## Instructions for the task
Retype the records below exactly. Leave nothing out.
-------- Input data --------
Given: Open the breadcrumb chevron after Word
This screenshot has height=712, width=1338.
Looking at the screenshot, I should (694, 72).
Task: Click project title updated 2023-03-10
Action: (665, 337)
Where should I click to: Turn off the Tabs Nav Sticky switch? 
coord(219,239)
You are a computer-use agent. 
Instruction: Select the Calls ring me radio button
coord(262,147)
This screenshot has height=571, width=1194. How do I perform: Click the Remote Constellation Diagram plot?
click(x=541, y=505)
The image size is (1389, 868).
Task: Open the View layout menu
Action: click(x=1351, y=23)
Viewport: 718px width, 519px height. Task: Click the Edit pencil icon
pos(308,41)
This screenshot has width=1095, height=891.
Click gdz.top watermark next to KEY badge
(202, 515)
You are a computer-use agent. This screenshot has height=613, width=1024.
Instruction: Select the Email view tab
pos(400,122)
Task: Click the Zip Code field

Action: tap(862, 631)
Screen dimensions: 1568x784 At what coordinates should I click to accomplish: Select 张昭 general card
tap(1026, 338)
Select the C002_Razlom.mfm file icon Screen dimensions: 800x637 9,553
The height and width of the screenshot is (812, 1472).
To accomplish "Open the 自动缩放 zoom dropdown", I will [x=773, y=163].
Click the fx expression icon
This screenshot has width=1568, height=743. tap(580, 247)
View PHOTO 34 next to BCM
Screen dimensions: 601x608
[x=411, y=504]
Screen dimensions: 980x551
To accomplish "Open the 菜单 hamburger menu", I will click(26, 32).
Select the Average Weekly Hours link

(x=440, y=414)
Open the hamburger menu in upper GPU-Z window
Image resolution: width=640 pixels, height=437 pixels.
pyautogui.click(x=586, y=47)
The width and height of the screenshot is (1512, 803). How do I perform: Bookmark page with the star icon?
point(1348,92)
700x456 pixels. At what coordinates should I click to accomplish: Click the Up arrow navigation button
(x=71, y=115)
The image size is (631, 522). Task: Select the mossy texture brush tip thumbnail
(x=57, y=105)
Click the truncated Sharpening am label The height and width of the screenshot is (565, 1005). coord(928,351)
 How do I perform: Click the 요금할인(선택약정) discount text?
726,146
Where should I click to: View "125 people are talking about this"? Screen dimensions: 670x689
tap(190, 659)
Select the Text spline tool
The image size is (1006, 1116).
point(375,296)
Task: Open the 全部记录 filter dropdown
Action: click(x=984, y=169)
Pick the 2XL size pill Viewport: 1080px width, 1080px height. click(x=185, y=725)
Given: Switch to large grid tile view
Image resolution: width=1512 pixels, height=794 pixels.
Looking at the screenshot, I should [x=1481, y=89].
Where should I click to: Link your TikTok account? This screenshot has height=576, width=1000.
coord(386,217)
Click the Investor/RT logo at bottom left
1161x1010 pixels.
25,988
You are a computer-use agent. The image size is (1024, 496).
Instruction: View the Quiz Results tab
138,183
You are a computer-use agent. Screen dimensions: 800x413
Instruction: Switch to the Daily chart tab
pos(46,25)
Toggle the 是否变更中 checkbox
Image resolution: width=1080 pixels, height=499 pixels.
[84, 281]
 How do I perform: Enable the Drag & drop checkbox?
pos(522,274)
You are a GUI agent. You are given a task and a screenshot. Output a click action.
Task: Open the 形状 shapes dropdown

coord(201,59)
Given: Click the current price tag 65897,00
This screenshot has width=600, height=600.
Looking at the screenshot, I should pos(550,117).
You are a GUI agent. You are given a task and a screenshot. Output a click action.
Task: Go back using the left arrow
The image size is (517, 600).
--------
## Result
Given: Open the breadcrumb chevron after Word
This screenshot has height=712, width=1338.
Looking at the screenshot, I should (694, 72).
Task: Click project title updated 2023-03-10
Action: (665, 337)
Where should I click to: Turn off the Tabs Nav Sticky switch? 
coord(219,239)
You are a computer-use agent. 
Instruction: Select the Calls ring me radio button
coord(262,147)
This screenshot has height=571, width=1194. How do I perform: Click the Remote Constellation Diagram plot?
click(x=541, y=505)
The image size is (1389, 868).
Task: Open the View layout menu
Action: click(x=1351, y=23)
Viewport: 718px width, 519px height. Task: Click the Edit pencil icon
pos(308,41)
This screenshot has width=1095, height=891.
Click gdz.top watermark next to KEY badge
(202, 515)
You are a computer-use agent. This screenshot has height=613, width=1024.
Instruction: Select the Email view tab
pos(400,122)
Task: Click the Zip Code field

Action: tap(862, 631)
Screen dimensions: 1568x784 At what coordinates should I click to accomplish: Select 张昭 general card
tap(1026, 338)
Select the C002_Razlom.mfm file icon Screen dimensions: 800x637 9,553
The height and width of the screenshot is (812, 1472).
To accomplish "Open the 自动缩放 zoom dropdown", I will [x=773, y=163].
Click the fx expression icon
This screenshot has width=1568, height=743. tap(580, 247)
View PHOTO 34 next to BCM
Screen dimensions: 601x608
[x=411, y=504]
Screen dimensions: 980x551
To accomplish "Open the 菜单 hamburger menu", I will click(26, 32).
Select the Average Weekly Hours link

(x=440, y=414)
Open the hamburger menu in upper GPU-Z window
Image resolution: width=640 pixels, height=437 pixels.
pyautogui.click(x=586, y=47)
The width and height of the screenshot is (1512, 803). How do I perform: Bookmark page with the star icon?
point(1348,92)
700x456 pixels. At what coordinates should I click to accomplish: Click the Up arrow navigation button
(x=71, y=115)
The image size is (631, 522). Task: Select the mossy texture brush tip thumbnail
(x=57, y=105)
Click the truncated Sharpening am label The height and width of the screenshot is (565, 1005). coord(928,351)
 How do I perform: Click the 요금할인(선택약정) discount text?
726,146
Where should I click to: View "125 people are talking about this"? Screen dimensions: 670x689
tap(190, 659)
Select the Text spline tool
The image size is (1006, 1116).
point(375,296)
Task: Open the 全部记录 filter dropdown
Action: click(x=984, y=169)
Pick the 2XL size pill Viewport: 1080px width, 1080px height. click(x=185, y=725)
Given: Switch to large grid tile view
Image resolution: width=1512 pixels, height=794 pixels.
Looking at the screenshot, I should [x=1481, y=89].
Where should I click to: Link your TikTok account? This screenshot has height=576, width=1000.
coord(386,217)
Click the Investor/RT logo at bottom left
1161x1010 pixels.
25,988
You are a computer-use agent. The image size is (1024, 496).
Instruction: View the Quiz Results tab
138,183
You are a computer-use agent. Screen dimensions: 800x413
Instruction: Switch to the Daily chart tab
pos(46,25)
Toggle the 是否变更中 checkbox
Image resolution: width=1080 pixels, height=499 pixels.
[84, 281]
 How do I perform: Enable the Drag & drop checkbox?
pos(522,274)
You are a GUI agent. You are given a task and a screenshot. Output a click action.
Task: Open the 形状 shapes dropdown

coord(201,59)
Given: Click the current price tag 65897,00
This screenshot has width=600, height=600.
Looking at the screenshot, I should pos(550,117).
You are a GUI agent. You are given a task and a screenshot. Output a click action.
Task: Go back using the left arrow
The image size is (517, 600).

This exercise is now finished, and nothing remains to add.